Anche lui ama le cose semplici e la bella vita, ma a causa del suo lavoro
l'unico modo in cui lo può far vedere è la passione per il cibo. Uno stimolo
normale come lo stomaco che brontola diventa quasi una scusa per osservare il
mondo: un chioschetto isolato a Osaka – città di cui si dice che gli abitanti
siano piuttosto stupido – gli mostra gente volgare, un locale isolato in
campagna lo fa preoccupare per il vecchietto solitario che lo gestisce, un
ristorante di pesce gli fa conoscere delle signore che prima si ingozzano di
pesce e poi fanno le splendide davanti a mariti e figli dicendo che non hanno
fame, ecc. ecc. Non avesse il mestiere di venditore che lo fa girare in lungo e
in largo, probabilmente anche il nostro uomo sarebbe felice come quello dell'altra
storia, e senza dubbio si godrebbe una vita più tranquilla: ma non potendo
rinunciare al lavoro, il cibo diventa l'unico momento tutto per sé, in cui
finalmente può fare quello che vuole.
Come avrete capito, questi non
sono i tipici manga tutti azioni e fanservice a cui purtroppo siamo abituati:
sono più di nicchia, meno improntati all'intrattenimento e più alla
riflessione. Nonostante la scarsità di dialoghi, ad esempio, “L'uomo che
cammina” ha un ritmo molto lento, che può rendere difficoltosa, e alle volte
noiosa, la lettura: come una pellicola al rallentatore, le vignette non
esprimono azioni fluide, ma movimenti talmente lenti da sembrare quasi statici.
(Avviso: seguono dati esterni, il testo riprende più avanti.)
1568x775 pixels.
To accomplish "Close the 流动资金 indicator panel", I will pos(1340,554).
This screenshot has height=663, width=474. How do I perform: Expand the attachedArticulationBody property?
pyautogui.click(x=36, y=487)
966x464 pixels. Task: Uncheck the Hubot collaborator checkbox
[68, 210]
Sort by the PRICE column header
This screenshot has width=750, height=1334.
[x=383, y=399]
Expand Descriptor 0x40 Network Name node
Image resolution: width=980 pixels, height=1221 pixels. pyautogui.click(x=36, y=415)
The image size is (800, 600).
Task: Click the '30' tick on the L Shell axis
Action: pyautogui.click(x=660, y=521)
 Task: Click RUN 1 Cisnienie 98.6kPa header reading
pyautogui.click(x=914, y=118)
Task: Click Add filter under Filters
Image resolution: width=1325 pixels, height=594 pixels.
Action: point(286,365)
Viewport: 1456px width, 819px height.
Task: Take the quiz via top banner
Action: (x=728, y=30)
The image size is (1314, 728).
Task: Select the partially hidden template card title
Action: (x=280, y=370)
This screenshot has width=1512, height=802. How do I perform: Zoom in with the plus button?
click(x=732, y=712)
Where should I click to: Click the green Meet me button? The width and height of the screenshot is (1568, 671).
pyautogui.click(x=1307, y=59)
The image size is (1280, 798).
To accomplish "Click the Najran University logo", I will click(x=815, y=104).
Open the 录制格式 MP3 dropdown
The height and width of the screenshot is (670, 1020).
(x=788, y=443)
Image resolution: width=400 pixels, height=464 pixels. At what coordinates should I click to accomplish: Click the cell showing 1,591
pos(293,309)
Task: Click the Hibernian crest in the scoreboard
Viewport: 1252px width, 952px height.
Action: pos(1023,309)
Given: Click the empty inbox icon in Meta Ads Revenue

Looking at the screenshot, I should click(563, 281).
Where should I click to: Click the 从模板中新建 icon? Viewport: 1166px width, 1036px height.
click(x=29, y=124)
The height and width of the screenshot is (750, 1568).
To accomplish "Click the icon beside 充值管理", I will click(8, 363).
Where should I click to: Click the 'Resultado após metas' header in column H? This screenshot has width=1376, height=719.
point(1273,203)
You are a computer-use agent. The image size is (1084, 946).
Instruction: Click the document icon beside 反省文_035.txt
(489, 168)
Lo stesso si può dire di “Gourmet”, le cui cadenze veloci della sceneggiatura
servono a poco quando si pensa che il momento clou dei capitoli è, senza giri
di parole, vedere una persona che mangia. Tra i due, comunque, è “L'uomo che
cammina” il più ostico, ed il protagonista di certo non aiuta. Personalmente,
non ho potuto fare a meno di chiedermi come facesse ad avere così tanto tempo
libero, e capirete che questo ha spezzato molto la magia dell'opera. Inoltre,
la sua tranquillità è così immutabile da risultare, a momenti, quasi irritante.
E' più facile comprendere il protagonista di “Gourmet”, la cui vita è senza
dubbio più realistica.
Difficile dire qualcosa sul tratto
di Taniguchi che non sia già stato detto e ridetto, alle volte anche da me.
Tuttavia in queste due opere il nostro dà il meglio di sé, mostrando in maniera
lampante tutte le sue doti artistiche: un ottimo intuito per le inquadrature da
usare, dando così un'impronta molto cinematografica alla storia. Le tavole sono
costruite nei minimi dettagli: non ci sono errori di prospettive, gli sfondi
sono tutti presenti e disegnati in maniera realistica, i retini vengono usati
soltanto quando ce n'è bisogno – e credetemi, non sono cose scontate. Menzione
d'onore per “Gourmet”: vi sfido a non provare fame di fronte a quei cibi...
… E per oggi è tutto, cari amici:
arrivederci alla prossima volta, con “Il Tempio degli Otaku”!
Ho letto entrambi i volumetti, nonostante non siano nei miei gusti, e mi sono piaciuti :) Personalmente preferisco "Gourmet", e, giuro, mi fa venire una fame terribile.